I own both the JP-8V and one of the later JP-8As with DCB port.
I tried to recreate one of the JP-8V patches, I believe it's called something like 'CELM_Heaven's Pearls' on the real JP-8.
Of course, the JP-8V has effects built in, and the Galaxy module. So I disabled those.
I was able to come very close, but not exact. As you can understand, the fader and knob positions on the JP-8V are visually different than what had to be set on the real thing. Especially the portamento (there's a tiny portamento on this patch) and the Fine tune of the 2nd VCO.
I had a difficult time getting the filter slope and the filter envelope on the real thing to sound like the JP-8V. It had to do with the decay of the envelope. For a while I thought I should set the filter to 12dB / oct, but I eventually got the patch to work better.

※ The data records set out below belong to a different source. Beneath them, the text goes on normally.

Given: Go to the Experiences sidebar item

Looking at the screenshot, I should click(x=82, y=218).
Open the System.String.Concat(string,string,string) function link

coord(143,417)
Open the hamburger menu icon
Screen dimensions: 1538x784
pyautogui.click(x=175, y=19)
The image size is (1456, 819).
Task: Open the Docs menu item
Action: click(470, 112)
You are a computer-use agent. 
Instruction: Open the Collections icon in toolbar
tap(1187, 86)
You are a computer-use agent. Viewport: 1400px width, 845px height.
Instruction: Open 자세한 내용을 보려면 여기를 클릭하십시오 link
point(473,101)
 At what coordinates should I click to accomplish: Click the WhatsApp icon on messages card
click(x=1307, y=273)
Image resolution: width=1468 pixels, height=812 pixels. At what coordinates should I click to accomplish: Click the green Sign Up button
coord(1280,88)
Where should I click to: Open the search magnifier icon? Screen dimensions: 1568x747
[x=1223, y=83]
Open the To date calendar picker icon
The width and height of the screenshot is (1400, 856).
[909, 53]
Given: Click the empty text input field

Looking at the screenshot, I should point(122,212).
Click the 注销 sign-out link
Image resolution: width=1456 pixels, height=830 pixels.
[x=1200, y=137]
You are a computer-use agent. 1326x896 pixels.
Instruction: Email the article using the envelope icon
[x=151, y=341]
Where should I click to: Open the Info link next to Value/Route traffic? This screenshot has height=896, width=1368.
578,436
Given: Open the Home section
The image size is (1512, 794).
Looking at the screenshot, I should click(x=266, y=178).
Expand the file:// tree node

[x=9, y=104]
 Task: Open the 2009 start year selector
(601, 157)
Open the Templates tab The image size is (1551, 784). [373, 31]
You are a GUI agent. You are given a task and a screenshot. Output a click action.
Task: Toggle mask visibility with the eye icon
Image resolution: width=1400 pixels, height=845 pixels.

Personally, software synths aren't really my thing but I find the JP-8V to be very inconvenient to use for a couple reasons. The graphic controls on the JP-8V are tiny and hard to see. With all due respect, the actual physical look of the keyboard is less important than the useability of the software. Arturia should allow the user to resize the graphic screen.
Secondly, the real JP-8's portamento is adjustable in real time. You can set the JP-8V portamento very slow, play a chord in poly mode, and change the knob but the speed of the portamento does not change when you move the knob. So it's not "just like" the real thing.
I don't consider software synths to have the same performance value as a piece of hardware. There is just something about being able to reach out and touch the control, to have the thing in front of you. Playing the JP-8 feels like being in front of a spaceship console. That alone impacts my mood when I play it and it evokes a certain response.
The real JP-8 also doesn't crash with Windows (it doesn't care a hoot if the computer crashes), it doesn't require an update to work with your VST host. It doesn't need a dongle or Syncrosoft copy protection, and it doesn't tax the computer's processor down to nothing.
I consider the Arturia JP-8V to be an instrument in it's own right, but not a 1-to-1 replacement for the JP-8. Arturia is marketing it as such and I think that is probably a bad idea.
That said, Arturia did a good job on it for what it is.